A subset of pixels randomly selected was used as a training set (20% of the pixels), another was used as a test set (20%) and the remaining pixels were used as a validation test. The tumor pixels were labeled as 1, whereas the healthy pixels were labeled as 0. For the training and test set, the classes were balanced, to avoid overfitting effect. To this aim, the larger class of the two was randomly down-sampled, to ensure the same class dimensionality. To test the generalization performances of the model, a k-fold cross-validation, with k = 10, was employed [33]. The cross-validation process ensures the generalizability of the models, allowing to estimate the performances of the classifiers.

Results

Figure 5 reports the results obtained for an indicative patient in segmenting the tumor area from thermal imaging.

Fig. 5
figure 5

Outcome of classification models for an exemplificative subject relaying on: a TD features of the only BL; b TD features of the whole experiment (BL + REC); c FD features of the only BL; d FD features of the whole experiment (BL + REC). Black boundary is indicative of the tumor area whereas light grey pixels are the ones that the models classify as class 1 (i.e. tumor)

Specifically, Fig. 5a shows the classification performance obtained with time domain features when considering only the baseline (TDBL), whereas Fig. 5b reports the classification obtained employing the time domain analysis for the entire time course (TDBL+REC). Figure 5c describes the segmentation reached using the frequency-domain features computed for the only baseline phase (TDBL+REC), whereas Fig. 5d shows the results obtained with the same approach computed during the whole experiment (TDBL).

The performances obtained by the different models developed across all the participants are reported in Fig. 6. Particularly, the accuracy (Fig. 6a), the sensitivity (Fig. 6b) and the specificity (Fig. 6c) were considered to describe the performances of the model. For the sake of clarity, the mean values and standard deviation of these descriptors relative to the four categories of models are reported in Table 2.

Fig. 6
figure 6

Average performances of the developed classifers: a average accuracy, b average sensitivity, c average specificity for the four categories of classifiers. Significant comparison are reported on the graphics (** = p <  < 0.01)

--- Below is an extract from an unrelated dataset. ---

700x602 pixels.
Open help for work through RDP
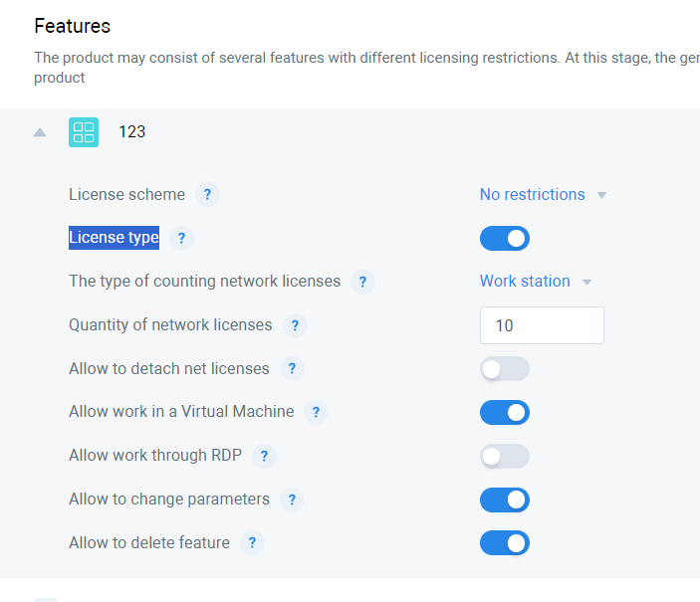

Table 2 Mean values and standard deviations of the four categories of models relying on TDBL, TDBL+REC, FDBL, FDBL+REC features

A statistical comparison between these parameters was performed through a repeated measure ANOVA. Concerning the accuracy F(3,12) = 6.21, p <  < 0.01; multiple comparison revealed a statistical difference of FDBL+REC with respect to all the other groups (Fig. 6a) with the exception of the comparison with TD BL+REC for which there is a tendency towards significance (p = 0.076). With regard to sensitivity F(3,12) = 37.23, p <  < 0.01; multiple comparison analysis showed significant differences between all the groups except TDBL vs FDBL (Fig. 6b). Concerning the specificity F(3,12) = 21.87, p <  < 0.01; multiple comparison showed significant differences of FDBL+REC with respect to all the other groups (Fig. 6c).

Furthermore, an analysis of the dependence of the performances of the FDBL+REC models from the tumor category was performed to deep understand the relationship of the developed models to classify the different typologies of tumors.

The present analysis was limited to the FDBL+REC models which revealed to perform better with respect to the other models. Figure 7 represents the values of average accuracy, sensitivity, and specificity for the five categories of tumor of the sample dataset. Among all the tumor categories, FDBL+REC models seemed to perform better for metastatic tumors, with the highest values of accuracy and sensitivity.

Fig. 7
figure 7

Bar plot of the performances indices of the FDBL+REC models relatively to the tumor category

Finally, to compare the results of the developed approach with the state-of-the-art works in the field of thermal IR imaging, a summary of the performances of the available methods is reported in Table 3.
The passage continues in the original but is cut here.